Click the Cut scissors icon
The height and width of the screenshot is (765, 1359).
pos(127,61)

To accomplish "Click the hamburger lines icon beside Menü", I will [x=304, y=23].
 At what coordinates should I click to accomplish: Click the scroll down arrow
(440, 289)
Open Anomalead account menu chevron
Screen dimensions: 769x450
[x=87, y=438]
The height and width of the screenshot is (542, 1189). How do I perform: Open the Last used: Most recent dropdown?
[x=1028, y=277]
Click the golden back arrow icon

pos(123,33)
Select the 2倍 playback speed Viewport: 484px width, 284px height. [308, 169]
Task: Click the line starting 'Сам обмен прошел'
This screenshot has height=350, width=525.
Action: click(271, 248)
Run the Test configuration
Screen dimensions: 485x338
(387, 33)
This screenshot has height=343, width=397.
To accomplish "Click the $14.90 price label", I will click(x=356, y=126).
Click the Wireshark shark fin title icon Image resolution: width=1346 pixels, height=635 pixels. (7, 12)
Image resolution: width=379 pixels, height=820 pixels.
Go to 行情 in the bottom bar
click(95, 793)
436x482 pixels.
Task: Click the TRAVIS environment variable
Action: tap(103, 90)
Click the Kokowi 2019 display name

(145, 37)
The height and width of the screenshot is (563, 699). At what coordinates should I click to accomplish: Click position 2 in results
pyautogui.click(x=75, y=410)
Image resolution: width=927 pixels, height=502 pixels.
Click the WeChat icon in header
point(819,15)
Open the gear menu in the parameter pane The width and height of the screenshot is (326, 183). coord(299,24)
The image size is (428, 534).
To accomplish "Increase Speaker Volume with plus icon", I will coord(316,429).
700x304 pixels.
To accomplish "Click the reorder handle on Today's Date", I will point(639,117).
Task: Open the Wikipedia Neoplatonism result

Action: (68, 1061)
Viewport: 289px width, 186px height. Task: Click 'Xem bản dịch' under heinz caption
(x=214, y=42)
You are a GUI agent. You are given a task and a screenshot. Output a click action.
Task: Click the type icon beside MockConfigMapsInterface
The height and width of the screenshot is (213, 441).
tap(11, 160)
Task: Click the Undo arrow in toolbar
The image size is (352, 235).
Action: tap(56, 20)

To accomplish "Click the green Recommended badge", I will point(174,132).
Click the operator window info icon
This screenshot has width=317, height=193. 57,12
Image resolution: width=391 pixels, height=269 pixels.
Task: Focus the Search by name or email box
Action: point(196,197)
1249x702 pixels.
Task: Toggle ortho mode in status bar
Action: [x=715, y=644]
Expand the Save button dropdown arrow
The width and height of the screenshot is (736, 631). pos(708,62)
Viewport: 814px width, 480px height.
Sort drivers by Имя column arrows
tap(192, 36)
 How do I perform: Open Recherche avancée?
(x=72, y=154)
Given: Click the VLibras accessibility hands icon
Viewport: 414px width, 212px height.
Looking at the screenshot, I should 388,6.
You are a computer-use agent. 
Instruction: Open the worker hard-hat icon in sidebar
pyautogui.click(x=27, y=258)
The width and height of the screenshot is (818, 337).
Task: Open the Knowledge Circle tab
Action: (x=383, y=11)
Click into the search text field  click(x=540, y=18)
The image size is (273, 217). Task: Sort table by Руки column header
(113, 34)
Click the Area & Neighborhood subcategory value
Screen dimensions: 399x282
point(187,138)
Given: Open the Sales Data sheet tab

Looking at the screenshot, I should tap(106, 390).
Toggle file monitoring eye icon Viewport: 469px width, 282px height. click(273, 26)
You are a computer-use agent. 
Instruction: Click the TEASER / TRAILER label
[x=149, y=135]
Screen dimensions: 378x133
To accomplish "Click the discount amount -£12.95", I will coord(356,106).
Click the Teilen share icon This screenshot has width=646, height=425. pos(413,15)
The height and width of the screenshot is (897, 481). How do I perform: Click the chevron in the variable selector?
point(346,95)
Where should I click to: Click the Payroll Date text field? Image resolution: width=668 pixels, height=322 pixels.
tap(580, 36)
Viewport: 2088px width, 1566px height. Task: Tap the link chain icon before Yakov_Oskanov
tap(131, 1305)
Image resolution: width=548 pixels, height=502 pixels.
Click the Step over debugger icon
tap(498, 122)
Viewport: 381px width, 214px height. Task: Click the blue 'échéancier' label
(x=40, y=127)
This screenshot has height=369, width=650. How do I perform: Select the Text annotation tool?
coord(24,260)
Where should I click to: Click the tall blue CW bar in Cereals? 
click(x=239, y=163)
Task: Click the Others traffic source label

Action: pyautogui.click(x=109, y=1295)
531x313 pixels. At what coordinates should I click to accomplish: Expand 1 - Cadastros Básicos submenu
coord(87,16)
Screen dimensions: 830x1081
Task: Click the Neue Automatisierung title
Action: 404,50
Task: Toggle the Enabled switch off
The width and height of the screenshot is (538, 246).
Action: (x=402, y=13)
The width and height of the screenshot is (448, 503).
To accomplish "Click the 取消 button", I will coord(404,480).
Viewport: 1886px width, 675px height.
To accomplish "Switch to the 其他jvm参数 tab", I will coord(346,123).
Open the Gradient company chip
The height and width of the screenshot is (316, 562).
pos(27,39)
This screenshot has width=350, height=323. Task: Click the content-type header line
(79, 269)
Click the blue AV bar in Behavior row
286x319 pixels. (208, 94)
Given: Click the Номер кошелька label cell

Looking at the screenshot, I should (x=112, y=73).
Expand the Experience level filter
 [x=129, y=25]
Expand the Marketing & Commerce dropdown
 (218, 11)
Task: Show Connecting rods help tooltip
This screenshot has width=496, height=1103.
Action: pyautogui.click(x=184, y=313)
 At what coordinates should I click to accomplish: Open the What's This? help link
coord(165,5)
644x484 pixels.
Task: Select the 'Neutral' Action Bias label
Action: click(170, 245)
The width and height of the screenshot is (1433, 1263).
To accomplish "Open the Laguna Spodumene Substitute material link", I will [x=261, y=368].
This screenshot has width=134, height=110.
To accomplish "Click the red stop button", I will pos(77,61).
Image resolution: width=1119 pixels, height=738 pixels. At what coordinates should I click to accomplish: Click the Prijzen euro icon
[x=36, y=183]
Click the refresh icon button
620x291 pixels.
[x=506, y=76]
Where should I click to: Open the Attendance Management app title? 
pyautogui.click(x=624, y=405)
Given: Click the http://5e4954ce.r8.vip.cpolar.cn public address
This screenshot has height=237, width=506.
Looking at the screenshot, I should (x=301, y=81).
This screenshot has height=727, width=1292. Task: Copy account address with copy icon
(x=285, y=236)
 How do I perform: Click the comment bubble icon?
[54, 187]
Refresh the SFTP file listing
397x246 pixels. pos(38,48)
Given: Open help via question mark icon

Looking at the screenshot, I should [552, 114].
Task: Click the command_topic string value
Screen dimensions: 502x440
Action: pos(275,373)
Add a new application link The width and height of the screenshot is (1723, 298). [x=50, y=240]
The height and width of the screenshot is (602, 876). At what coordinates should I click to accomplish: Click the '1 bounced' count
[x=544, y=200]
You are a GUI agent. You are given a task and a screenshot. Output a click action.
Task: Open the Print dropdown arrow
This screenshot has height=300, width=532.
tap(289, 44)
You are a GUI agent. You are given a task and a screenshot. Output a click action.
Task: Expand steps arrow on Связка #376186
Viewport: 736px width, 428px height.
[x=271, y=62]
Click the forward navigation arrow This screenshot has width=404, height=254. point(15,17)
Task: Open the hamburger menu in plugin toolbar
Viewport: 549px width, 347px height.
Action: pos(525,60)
----------
-- WORK REQUEST --
Go through the listing above, and whenever a line holds the word "beside", copy it.

-- WRITTEN ANSWER --
To accomplish "Click the hamburger lines icon beside Menü", I will [x=304, y=23].
Task: Click the type icon beside MockConfigMapsInterface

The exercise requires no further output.